6. Performance: avoiding stutter at scale
- Throttle high-frequency updates (cursor moves: 30 Hz, not on every mouse event).
- Batch operations on the wire to reduce round-trips.
- Use requestAnimationFrame for rendering.
- Avoid re-renders of components that don’t need to update.
Common candidate mistakes
- Using OT for arbitrary document structure. CRDTs are the modern choice for tree-structured documents.
- Storing document state in React component state. Document state is too large; should live in an external store with React subscribing to slices.
- SVG-everything rendering. Doesn’t scale to hundreds of objects.
- Forgetting offline / reconnect handling. Real-time sync needs reliable reconnection logic.
- Treating presence and document state the same. They have different consistency and persistence requirements.
- Synchronous server validation. Sync edits should be optimistic (apply locally first, send to server, reconcile).
Stretch topics for senior+ rounds
- How to handle a 5000-object document.
- How to support undo/redo with collaboration.
- How to handle permissions (read-only collaborators, view-only links).
- How to implement comments anchored to specific objects.
- How to support animations / interactive prototypes (Figma’s prototype mode).
- How to design the export pipeline (PNG, SVG, PDF).
What scores well
- Picking CRDTs over OT for the right reasons.
- Separating document state, presence state, and ephemeral UI state with appropriate sync models.
- Articulating the canvas rendering tradeoff (SVG vs Canvas vs WebGL) with reasoning about scale.
- Discussing the offline / reconnect story explicitly.

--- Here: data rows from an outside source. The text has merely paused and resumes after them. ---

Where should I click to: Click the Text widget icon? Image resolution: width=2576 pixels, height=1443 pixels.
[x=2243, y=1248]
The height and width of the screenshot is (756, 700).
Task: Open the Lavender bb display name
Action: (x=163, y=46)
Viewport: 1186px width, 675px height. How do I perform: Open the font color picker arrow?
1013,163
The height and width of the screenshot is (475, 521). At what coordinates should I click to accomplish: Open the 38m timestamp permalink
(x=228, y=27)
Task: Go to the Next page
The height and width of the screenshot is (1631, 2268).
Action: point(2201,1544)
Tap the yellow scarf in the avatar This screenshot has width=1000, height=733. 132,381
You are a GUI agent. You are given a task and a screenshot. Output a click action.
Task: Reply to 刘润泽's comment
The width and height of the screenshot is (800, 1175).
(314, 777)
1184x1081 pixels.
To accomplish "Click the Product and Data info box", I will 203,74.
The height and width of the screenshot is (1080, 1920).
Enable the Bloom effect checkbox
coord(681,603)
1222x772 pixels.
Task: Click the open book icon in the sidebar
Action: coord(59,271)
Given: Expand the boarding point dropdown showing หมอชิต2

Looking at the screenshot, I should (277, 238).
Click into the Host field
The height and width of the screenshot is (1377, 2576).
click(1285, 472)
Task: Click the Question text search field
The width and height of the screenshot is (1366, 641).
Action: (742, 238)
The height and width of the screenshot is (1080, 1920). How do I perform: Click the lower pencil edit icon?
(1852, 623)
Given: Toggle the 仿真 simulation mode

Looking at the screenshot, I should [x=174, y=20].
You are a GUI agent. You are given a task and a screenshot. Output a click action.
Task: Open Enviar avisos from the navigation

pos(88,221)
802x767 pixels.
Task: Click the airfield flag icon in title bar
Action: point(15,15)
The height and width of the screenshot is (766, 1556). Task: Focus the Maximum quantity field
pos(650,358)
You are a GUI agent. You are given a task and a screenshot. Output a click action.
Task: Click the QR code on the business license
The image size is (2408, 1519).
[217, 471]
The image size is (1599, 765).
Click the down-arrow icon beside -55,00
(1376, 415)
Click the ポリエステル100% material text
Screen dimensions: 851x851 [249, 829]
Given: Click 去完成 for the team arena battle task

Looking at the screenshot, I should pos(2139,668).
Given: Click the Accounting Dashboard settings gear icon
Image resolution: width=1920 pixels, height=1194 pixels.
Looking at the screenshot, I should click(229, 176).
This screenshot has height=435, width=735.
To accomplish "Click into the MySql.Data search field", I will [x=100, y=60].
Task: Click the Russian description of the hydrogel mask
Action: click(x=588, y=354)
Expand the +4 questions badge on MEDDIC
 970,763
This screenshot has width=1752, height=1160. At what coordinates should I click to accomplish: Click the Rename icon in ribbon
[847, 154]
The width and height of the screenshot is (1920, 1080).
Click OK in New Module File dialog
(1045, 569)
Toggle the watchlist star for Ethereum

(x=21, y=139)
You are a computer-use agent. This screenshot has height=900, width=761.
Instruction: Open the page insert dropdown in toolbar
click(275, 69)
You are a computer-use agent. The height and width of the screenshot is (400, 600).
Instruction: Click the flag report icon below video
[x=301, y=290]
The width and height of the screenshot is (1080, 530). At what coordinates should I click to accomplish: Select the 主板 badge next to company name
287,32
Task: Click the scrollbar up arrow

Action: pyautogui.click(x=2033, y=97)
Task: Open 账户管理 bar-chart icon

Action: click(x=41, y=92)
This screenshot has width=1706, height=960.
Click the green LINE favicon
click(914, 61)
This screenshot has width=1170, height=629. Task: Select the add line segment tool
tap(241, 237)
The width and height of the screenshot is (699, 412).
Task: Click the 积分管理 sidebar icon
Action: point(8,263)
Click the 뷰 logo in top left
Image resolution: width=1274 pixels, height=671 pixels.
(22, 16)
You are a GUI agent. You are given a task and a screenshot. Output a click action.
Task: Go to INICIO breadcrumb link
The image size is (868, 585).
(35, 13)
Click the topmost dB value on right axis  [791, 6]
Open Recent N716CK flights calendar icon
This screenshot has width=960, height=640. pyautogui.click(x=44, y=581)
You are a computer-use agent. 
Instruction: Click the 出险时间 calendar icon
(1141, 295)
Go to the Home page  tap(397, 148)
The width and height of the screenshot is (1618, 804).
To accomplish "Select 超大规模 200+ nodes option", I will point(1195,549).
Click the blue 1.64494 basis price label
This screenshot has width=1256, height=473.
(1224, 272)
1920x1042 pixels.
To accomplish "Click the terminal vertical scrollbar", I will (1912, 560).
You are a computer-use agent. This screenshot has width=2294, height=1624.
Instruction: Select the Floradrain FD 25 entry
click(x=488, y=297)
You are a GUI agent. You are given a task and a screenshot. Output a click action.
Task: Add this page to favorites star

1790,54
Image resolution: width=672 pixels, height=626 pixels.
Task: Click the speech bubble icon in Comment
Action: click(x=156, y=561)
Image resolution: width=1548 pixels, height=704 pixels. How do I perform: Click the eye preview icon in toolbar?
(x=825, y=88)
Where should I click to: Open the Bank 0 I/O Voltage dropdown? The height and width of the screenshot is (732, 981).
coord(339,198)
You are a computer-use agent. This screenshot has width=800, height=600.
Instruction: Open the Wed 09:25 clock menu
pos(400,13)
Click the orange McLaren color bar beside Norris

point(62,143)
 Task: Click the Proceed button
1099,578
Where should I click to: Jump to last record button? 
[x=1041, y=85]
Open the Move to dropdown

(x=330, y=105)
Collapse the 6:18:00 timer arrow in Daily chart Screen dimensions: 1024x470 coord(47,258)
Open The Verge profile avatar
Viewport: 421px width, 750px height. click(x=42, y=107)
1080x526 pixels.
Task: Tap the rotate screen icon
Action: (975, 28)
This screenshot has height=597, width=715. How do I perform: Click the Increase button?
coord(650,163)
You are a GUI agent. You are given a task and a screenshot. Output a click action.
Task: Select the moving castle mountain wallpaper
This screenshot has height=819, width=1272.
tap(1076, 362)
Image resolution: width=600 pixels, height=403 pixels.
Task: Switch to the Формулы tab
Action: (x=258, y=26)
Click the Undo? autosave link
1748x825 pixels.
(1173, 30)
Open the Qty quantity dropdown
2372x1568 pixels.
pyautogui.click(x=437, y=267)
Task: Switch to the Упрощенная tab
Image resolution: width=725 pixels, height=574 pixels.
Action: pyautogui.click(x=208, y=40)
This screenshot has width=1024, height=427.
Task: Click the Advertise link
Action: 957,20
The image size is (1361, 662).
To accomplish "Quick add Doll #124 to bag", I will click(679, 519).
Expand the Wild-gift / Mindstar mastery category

- Thinking about performance at the multi-thousand-object scale.
What scores poorly
- Generic “use Redux for state” without depth.
- Ignoring conflict resolution.
- Not distinguishing real-time channels (WebSocket) from data channels (HTTP/REST).
- Treating the rendering layer as if it’s just React DOM.
- Forgetting that latency tolerance for cursor sync is much tighter than for object edits.
How to prepare
- Read about CRDTs (Yjs and Automerge are the canonical libraries; their docs are educational).
- Read about Figma’s actual architecture (their engineering blog has multiple posts on multiplayer).
- Read about WebGL rendering basics if you’re targeting Figma specifically.
- Practice the design end-to-end on a whiteboard or in a doc, walking through every section narrating tradeoffs.
Frequently Asked Questions
Is this question only at Figma?
No. Notion, Linear, design-tool startups, and any company building collaborative editing asks versions of it. Even general frontend interviews use it as a system design probe.
Is OT outdated?
Not outdated, but less suited for arbitrary document structures. Google Docs still uses OT for plain text. CRDTs are the modern choice for richer structures.
Do I need to know WebGL?
For senior frontend at Figma yes. For senior frontend elsewhere, the high-level tradeoff (when to use canvas vs WebGL) is enough.
How long does this discussion run?
60 minutes is typical. The discussion can comfortably fill that time at senior+ levels.
Can I use a CRDT library?
For production yes (Yjs, Automerge). For the interview, you should articulate the underlying concepts; you do not need to implement the CRDT yourself.